=== Section Start ===
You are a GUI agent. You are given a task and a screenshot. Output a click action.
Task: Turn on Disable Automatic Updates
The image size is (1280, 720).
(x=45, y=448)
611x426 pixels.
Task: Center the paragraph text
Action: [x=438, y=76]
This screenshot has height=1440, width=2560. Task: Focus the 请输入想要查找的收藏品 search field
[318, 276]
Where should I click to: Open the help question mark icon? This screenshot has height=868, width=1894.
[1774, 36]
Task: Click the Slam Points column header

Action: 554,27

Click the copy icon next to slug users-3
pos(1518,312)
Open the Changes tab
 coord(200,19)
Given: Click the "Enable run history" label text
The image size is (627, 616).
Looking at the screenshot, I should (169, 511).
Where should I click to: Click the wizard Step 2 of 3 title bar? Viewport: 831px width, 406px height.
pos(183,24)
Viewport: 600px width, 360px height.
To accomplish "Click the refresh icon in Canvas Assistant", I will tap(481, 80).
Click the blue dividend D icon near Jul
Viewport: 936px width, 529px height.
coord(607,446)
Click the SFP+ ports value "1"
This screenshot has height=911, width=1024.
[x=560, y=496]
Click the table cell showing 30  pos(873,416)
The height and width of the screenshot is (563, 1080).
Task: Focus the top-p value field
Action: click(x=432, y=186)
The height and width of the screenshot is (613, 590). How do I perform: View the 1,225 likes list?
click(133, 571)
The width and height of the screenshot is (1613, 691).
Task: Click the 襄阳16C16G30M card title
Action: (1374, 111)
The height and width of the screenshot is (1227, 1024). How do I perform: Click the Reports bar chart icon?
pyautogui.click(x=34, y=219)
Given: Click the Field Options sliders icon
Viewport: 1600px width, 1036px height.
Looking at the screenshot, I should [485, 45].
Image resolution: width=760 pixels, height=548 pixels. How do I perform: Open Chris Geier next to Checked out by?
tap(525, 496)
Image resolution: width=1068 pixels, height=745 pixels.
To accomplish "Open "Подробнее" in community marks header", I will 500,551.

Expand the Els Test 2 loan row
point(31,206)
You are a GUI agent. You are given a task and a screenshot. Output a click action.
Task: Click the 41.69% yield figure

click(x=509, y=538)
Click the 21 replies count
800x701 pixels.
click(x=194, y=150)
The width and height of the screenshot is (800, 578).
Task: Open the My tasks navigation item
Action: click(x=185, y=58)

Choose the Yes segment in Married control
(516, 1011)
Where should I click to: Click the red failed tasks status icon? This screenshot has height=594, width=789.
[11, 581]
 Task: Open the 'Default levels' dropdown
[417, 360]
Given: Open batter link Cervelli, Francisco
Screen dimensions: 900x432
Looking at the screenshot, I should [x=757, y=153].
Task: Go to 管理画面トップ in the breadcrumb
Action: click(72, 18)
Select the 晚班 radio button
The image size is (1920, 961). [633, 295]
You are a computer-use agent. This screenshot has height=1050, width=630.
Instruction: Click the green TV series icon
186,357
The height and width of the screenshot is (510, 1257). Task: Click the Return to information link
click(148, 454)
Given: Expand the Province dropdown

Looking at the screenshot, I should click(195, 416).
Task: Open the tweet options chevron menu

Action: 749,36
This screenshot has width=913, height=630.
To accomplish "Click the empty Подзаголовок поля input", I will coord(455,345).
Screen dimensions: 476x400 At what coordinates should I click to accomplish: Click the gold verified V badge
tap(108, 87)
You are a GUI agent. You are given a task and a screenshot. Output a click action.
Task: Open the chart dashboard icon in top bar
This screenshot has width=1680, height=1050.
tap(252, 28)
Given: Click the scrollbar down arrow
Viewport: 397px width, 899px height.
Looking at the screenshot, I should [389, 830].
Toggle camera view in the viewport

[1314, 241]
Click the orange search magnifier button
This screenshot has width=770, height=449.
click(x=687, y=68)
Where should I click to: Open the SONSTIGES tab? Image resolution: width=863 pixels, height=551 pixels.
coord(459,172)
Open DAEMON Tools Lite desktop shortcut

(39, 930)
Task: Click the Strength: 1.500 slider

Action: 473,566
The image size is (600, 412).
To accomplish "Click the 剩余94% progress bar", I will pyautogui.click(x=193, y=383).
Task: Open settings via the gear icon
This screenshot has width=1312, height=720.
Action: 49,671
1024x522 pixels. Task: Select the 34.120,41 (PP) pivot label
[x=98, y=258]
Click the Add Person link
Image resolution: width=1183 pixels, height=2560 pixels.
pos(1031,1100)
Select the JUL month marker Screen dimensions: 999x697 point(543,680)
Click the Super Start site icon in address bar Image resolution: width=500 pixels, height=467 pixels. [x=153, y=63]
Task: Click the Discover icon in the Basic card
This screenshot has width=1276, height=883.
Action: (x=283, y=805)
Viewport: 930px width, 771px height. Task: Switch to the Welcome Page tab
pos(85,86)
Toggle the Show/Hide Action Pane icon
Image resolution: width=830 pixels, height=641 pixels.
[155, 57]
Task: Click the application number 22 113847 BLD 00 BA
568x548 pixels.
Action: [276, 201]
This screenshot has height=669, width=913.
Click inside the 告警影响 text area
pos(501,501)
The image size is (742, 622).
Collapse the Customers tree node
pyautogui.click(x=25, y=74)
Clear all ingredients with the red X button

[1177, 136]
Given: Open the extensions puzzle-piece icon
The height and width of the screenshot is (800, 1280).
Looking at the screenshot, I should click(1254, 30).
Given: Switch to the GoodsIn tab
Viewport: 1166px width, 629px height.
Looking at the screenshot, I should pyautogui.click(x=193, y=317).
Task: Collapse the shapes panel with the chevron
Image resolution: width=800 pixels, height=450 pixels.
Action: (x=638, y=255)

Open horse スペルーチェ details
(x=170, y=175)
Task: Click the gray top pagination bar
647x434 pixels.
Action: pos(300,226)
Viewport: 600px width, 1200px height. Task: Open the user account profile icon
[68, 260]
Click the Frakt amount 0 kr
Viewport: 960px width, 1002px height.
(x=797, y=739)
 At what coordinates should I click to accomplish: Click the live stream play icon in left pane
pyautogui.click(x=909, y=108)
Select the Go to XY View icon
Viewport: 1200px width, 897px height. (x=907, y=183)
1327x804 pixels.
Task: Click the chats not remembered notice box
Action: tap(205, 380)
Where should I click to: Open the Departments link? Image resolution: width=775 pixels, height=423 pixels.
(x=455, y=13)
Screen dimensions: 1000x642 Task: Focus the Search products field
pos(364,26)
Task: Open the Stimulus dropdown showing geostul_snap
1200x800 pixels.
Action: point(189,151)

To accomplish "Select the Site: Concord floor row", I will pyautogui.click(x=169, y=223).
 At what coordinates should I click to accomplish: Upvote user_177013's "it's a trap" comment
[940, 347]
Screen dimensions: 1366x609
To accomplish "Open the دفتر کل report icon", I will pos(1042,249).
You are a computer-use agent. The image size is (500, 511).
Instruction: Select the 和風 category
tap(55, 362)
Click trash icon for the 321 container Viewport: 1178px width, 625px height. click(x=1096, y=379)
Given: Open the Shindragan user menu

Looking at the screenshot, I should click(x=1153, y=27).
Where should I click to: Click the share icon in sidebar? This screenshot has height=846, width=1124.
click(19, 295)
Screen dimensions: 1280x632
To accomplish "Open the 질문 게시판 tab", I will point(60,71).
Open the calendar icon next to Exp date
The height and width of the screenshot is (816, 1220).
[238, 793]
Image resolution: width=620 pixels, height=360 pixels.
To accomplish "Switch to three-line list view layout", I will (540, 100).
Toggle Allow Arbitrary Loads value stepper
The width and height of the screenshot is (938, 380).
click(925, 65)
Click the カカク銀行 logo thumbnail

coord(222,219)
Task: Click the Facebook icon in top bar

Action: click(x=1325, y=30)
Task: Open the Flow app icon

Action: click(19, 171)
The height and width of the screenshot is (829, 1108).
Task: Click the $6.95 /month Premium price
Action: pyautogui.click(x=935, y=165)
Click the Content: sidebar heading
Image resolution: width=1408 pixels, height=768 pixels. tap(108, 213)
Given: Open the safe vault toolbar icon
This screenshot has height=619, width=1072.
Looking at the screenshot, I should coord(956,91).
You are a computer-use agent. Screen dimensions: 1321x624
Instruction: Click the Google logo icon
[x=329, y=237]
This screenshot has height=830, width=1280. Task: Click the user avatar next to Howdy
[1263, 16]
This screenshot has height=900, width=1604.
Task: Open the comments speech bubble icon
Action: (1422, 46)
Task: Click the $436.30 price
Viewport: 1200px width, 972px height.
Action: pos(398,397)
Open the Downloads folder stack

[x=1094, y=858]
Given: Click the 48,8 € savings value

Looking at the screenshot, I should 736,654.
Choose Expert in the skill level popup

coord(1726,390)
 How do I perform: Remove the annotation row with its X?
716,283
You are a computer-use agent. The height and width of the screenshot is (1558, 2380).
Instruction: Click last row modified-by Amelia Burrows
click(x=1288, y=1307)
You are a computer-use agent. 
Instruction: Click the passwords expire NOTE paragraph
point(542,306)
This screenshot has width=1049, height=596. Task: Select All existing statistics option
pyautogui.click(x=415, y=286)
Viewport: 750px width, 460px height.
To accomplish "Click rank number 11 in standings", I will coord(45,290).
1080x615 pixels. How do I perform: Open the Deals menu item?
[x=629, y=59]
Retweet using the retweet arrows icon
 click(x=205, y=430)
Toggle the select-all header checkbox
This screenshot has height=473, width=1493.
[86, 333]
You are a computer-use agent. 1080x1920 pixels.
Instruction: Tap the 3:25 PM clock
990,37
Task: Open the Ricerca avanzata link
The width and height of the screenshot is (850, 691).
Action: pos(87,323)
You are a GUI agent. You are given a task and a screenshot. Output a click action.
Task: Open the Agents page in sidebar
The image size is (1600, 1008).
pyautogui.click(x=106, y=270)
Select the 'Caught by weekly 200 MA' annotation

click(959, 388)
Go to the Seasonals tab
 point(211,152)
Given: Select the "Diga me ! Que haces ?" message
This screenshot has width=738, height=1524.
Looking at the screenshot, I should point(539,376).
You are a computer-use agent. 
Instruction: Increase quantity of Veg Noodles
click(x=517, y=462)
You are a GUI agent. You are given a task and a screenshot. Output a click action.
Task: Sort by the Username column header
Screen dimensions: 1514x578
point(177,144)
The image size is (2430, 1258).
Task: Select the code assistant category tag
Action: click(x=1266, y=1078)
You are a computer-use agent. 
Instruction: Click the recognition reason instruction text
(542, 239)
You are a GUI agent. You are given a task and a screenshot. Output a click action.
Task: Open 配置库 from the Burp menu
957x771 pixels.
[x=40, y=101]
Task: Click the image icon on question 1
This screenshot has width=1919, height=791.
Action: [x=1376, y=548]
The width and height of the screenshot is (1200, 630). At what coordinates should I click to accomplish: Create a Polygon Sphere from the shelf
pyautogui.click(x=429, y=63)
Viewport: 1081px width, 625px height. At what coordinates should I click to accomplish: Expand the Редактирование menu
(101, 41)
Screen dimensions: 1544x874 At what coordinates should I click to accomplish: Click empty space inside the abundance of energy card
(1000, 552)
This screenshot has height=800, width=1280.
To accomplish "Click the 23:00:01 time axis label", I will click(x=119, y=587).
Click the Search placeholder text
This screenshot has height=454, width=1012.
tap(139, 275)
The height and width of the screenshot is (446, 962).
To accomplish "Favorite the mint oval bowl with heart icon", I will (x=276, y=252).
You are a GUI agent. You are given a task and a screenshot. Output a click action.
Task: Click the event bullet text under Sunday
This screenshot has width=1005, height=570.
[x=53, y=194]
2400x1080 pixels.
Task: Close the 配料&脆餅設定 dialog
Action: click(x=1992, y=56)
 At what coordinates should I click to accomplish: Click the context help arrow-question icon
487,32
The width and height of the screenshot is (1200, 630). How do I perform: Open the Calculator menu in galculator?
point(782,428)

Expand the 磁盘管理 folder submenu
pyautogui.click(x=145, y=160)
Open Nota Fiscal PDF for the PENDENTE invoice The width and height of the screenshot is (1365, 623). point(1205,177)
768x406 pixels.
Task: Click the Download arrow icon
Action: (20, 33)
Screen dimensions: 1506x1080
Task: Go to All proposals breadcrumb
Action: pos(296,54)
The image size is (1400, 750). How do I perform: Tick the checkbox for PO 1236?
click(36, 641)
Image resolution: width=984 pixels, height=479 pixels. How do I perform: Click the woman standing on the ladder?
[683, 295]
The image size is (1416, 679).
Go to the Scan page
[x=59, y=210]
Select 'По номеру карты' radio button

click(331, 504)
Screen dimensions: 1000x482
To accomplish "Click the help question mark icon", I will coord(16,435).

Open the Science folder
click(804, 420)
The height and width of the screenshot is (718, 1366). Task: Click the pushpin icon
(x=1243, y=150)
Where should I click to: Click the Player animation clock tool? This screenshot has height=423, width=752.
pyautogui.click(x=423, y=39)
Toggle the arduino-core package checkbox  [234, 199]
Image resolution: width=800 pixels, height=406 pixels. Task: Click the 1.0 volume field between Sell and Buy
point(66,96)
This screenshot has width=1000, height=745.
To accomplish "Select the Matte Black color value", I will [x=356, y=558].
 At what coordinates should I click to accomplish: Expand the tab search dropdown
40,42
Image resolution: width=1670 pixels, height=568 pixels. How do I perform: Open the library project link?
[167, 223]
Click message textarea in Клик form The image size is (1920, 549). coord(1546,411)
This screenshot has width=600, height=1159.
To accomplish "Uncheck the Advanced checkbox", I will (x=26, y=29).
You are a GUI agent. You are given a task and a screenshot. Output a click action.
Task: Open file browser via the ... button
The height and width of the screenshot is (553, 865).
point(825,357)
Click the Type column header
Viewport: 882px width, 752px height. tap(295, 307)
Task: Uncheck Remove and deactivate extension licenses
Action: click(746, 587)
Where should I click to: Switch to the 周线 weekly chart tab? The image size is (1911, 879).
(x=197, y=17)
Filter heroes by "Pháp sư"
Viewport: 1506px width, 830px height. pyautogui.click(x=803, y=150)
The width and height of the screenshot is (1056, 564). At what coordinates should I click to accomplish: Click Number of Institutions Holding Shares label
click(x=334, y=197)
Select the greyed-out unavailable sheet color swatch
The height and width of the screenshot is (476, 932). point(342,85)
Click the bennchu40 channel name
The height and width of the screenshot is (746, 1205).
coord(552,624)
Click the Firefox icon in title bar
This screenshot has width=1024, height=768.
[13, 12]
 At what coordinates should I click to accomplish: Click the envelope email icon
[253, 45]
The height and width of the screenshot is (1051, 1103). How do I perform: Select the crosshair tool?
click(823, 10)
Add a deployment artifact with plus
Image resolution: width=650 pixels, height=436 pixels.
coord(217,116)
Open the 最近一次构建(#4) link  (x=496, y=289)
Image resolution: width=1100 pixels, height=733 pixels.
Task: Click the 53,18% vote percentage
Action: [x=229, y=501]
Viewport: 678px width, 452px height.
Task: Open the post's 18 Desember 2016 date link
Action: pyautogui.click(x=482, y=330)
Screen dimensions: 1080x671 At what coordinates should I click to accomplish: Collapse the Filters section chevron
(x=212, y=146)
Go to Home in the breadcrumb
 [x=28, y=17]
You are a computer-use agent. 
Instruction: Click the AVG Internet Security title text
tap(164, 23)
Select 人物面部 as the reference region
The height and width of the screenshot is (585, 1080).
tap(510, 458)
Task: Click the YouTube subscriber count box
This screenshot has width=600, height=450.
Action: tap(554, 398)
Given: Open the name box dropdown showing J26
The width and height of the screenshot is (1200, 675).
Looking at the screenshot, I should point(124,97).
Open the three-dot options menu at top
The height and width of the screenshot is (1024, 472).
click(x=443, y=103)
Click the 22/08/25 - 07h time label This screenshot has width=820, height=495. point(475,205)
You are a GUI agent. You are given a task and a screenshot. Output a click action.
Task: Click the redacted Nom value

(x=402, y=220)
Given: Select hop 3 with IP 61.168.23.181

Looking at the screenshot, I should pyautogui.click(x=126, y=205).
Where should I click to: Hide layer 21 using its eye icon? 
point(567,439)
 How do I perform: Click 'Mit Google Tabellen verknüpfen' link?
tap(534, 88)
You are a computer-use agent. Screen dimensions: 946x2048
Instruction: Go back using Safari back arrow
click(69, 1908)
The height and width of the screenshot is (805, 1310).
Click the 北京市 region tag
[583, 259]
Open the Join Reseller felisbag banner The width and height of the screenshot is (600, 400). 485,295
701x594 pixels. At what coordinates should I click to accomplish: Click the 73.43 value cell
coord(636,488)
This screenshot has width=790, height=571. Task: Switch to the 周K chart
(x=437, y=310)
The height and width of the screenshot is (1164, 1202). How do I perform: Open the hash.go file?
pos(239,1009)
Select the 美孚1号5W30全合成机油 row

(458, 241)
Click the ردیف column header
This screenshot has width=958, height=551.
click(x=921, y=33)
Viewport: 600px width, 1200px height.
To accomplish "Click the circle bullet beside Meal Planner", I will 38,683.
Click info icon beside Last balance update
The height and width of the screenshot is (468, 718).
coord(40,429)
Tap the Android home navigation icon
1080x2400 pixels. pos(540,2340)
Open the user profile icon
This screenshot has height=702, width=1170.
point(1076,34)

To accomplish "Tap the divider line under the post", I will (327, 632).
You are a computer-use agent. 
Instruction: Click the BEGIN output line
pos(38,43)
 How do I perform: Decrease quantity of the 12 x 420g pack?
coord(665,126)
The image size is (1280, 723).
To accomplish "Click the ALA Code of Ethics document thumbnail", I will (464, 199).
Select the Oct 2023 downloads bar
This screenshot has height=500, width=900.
=== Section End ===
(Exercise)
Only a number is wanted here: the count of lines above that contain the word "under".

(Result for this task)
2